Ruth Haim: I think it is a little more complicated than that. That's why there are so many CRO agencies that help you like improve your conversion rate. And It's a whole thing, conversion rate, not just for eCommerce.
But I think in eCommerce, one of the things you can do to prevent upsells from hurting your conversion is not overdo them, especially in the form of pop ups or, you know, these little things that pop up from the bottom of the page, all these chats and fortune wheels and all these things.
When you overdo them, that definitely hurts conversion. I think maybe some stores have like a specific success with these things, but if you're a legitimate business, you need to let the customers actually like see the product and make a decision and not feel pressured.
I also don't think you should completely remove pop ups or upsells from the pre purchase stage. I think the answer is a lot of testing because each store, each audience and each niche is very different.
Alex Bond: No, that's wonderful. And what are some other ways in your opinion, can you prevent bombarding customers with upselling opportunities? Is it really just a balance thing or is it making sure that people are able to almost customize? When they come to your website, okay, get rid of this chat, get rid of this page, get rid of this opportunity.
And then I'm more excited to peruse around. If I tell, for example, a customer service agent, when I, when I walk into a brick and mortar, I'm just browsing. Even if I'm looking for something more comfortable, it kind of tides my time to say, don't bother me a little bit because it doesn't send me running out the door.
But it kind of gives me a little peace of mind a little bit. Are there ways to work around that sort of a stuff in terms of maybe customizability of the user experience or anything like that?
Ruth Haim: That's actually an interesting idea. The concept of like disturbance free zone for the customer. It's an interesting idea. I think at some point, like maybe checkout on, it should probably be, there shouldn't be any pop ups or any surprises, but I think generally speaking, I would just, again, not overdo it.
A lot of pop ups are really annoying. And if you have like, we have the post purchase pop up of a discount and it's time, there's a timer. If the customer accepted the offer, they are redirected to the, to the store and they have a sticky button bar. So counting down how many minutes they have left until the discount expires.

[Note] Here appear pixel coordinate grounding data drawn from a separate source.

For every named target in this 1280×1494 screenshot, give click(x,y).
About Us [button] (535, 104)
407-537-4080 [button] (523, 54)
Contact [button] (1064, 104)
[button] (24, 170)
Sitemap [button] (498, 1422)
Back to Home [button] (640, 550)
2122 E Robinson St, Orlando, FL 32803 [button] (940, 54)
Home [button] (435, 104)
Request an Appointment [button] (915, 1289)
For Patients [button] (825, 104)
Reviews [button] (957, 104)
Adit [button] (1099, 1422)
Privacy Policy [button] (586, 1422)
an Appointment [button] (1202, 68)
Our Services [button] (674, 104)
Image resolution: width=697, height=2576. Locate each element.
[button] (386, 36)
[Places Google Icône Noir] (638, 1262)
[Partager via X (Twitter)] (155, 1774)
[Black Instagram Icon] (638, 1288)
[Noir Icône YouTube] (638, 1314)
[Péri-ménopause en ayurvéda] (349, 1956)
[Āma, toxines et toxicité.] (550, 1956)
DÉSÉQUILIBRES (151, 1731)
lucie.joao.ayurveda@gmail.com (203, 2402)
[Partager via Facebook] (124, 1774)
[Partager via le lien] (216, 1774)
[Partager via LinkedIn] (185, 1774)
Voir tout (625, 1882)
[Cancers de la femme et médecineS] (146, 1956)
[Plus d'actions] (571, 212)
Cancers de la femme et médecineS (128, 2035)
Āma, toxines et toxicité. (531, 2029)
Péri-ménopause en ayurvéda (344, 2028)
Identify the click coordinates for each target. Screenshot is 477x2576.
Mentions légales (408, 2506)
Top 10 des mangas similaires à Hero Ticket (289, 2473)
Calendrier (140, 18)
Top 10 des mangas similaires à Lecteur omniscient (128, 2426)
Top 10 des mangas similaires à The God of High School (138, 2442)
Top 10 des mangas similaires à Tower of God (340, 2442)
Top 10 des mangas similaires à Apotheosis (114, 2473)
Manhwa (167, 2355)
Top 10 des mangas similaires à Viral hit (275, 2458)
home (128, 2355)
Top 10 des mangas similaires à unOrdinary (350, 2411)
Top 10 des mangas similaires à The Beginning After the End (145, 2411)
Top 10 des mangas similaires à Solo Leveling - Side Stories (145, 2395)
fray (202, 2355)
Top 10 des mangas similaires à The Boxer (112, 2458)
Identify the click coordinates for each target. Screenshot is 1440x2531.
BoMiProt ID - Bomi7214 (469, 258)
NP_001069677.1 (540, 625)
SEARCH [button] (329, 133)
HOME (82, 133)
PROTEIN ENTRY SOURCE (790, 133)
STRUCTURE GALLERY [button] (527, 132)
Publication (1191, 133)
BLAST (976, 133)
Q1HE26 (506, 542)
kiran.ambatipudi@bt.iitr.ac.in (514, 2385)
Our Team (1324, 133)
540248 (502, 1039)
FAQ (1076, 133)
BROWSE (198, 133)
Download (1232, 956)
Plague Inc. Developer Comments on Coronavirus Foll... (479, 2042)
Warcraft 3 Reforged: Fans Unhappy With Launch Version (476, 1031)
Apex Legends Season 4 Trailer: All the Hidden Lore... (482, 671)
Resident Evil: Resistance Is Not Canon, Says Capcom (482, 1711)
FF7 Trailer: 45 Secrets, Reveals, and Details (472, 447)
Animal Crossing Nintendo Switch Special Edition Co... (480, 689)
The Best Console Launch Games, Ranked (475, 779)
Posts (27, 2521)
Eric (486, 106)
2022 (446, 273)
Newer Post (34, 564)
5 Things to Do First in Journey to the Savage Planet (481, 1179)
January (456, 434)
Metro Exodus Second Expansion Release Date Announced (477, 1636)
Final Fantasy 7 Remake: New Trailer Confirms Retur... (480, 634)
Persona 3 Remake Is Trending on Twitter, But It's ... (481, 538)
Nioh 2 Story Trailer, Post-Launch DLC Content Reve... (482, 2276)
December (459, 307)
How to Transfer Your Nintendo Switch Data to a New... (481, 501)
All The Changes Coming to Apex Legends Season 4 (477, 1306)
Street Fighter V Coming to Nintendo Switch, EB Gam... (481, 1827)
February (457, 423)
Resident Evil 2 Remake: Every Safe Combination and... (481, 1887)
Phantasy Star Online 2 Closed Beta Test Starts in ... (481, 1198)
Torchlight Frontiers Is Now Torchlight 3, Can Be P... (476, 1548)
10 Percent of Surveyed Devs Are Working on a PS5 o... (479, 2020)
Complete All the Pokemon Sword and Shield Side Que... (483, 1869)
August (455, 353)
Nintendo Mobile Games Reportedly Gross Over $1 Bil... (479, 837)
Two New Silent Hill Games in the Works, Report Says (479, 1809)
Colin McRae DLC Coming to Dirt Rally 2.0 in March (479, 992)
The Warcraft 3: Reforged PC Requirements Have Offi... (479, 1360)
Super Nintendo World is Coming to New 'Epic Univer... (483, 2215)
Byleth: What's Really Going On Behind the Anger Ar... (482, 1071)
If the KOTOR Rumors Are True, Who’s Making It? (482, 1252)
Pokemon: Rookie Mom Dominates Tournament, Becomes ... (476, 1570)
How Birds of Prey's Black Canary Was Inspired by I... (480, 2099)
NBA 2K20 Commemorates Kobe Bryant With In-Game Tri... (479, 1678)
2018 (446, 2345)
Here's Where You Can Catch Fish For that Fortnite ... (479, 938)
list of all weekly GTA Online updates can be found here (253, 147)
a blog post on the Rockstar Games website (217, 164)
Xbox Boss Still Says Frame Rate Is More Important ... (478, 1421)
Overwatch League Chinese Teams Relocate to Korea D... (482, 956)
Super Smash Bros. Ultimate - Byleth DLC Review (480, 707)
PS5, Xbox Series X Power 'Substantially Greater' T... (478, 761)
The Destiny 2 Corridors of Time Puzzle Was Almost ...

And one like that is fine. But if you have one at the bottom and then one at the top, and maybe like something that keeps popping up from the side, that's really annoying. And so as a merchant, especially if you use multiple apps to do different parts of the upsell or wholesale experience, you really need to think about how do they work together.
Am I showing too many pop ups does my website has too many elements and just start removing a few and thinking, I like to think about as like the user story, you know, the moment they landed on my website until they leave, what do they see, what makes sense at every point?
Like if I'm in the product page, it makes sense that when I scroll down, I see a lot of product recommendations, customers expect that and this is an across it like it doesn't always have to be an invasive pop up.